Ugh, perutku jadi mulas.
“Maaf..” lirihku
“Kenapa lo ngelakuin itu?” Akhirnya dia angkat bicara
Aku meremas ujung kausku dengan tangan yang satunya.
“Gue mengizinkan lo untuk bantu menyelesaikan masalah keluarga gue, tapi bukan berarti lo harus masuk ke dalam sana.”
“Rel..”
“Lo tau nggak, sekali lo salah melangkah, hidup lo bakal hancur di dalam sana. Nggak ada yang bisa nyelamatin lo.”
“Gue cuma pengen tante Ava dan tante Rania bebas.”
“Dan apa lo pikir gue akan berterima kasih?” Garel menggeleng kecil. “Gue justru kecewa atas sikap lo yang udah kelewat batas.”
“Tapi kan sekarang mereka udah bebas, seharusnya lo nggak usah permasalahin itu lagi.” ucapku
“Mereka emang udah bebas, tapi nggak dengan lo dan si brengsek Nako.” ucap Garel
Aku mengernyit. “Maksudnya?”
“Cukup gue yang berurusan sama pria tua itu. Cukup hidup gue yang berantakan karena si bajingan itu. Cukup gue aja yang ngerasain, gue nggak mau ada orang lain yang merasakan hal yang serupa kayak gue.” jelas Garel
Dahiku semakin mengerut dalam. Aku tidak mengerti arah pembicaraannya. Apa maksudnya?
Garel mengusap wajahnya frustrasi. “Kenapa lo mau aja di bego-in sama Nako?”
Huh?
“Maksud lo?” tanyaku tidak paham
“Dia sengaja nyuruh lo masuk ke dalam sana, dia mau menjebak lo.”

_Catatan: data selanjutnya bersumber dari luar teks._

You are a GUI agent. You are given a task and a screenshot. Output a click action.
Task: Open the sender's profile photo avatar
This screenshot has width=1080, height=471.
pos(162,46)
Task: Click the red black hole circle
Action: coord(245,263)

“Menjebak gimana? Lo jangan asal nuduh.”
“Dia nggak suka gue bahagia. Dia mau membuat hidup lo rusak di sana.”
“Selama gue kenal Nako, dia nggak pernah sejahat itu.” Aku menyilangkan kedua tangan di depan dada. “Nako orang yang baik, dia juga mau membantu lo untuk mengeluarkan tante Ava.”
“Dia mau bantu gue karena dia sekalian mau ngeluarin nyokapnya! Kalau nyokapnya nggak ada di dalam, mana mau dia menghabiskan tenaganya masuk ke sana?” ucap Garel. “Lo nggak liat tadi? Orang yang baik akan bisa berbuat lebih jahat. Lo kenal Nako nggak selama gue kenal dia. Penilaian lo terhadap dia selama ini salah, dia cuma menjaga citra baiknya di depan lo, tapi dia justru mengkhianati lo.”
Aku diam menatap matanya, mencari kebohongan sekecil apapun. Nako sangat baik kepadaku, tidak mungkin dia mengkhianatiku. Bahkan tidak ada tanda-tanda dia melakukan kejahatan kepadaku. Dia membakar perusahaan Evarado semata-mata hanya ingin melampiaskan kekesalan, kekecewaan, dan kebencian dia kepada Evarado.
KAMU SEDANG MEMBACA
AZURA
Teen Fiction[Untuk pembaca usia 15 tahun ke atas] "Apa yang kamu lakukan, baik atau buruk, pasti akan mendapat balasan. Mungkin tidak sekarang, tapi suatu saat nanti. Percayalah." Kalimat itu harus dipegang baik-baik oleh setiap manusia. Setiap perbuatan yang d...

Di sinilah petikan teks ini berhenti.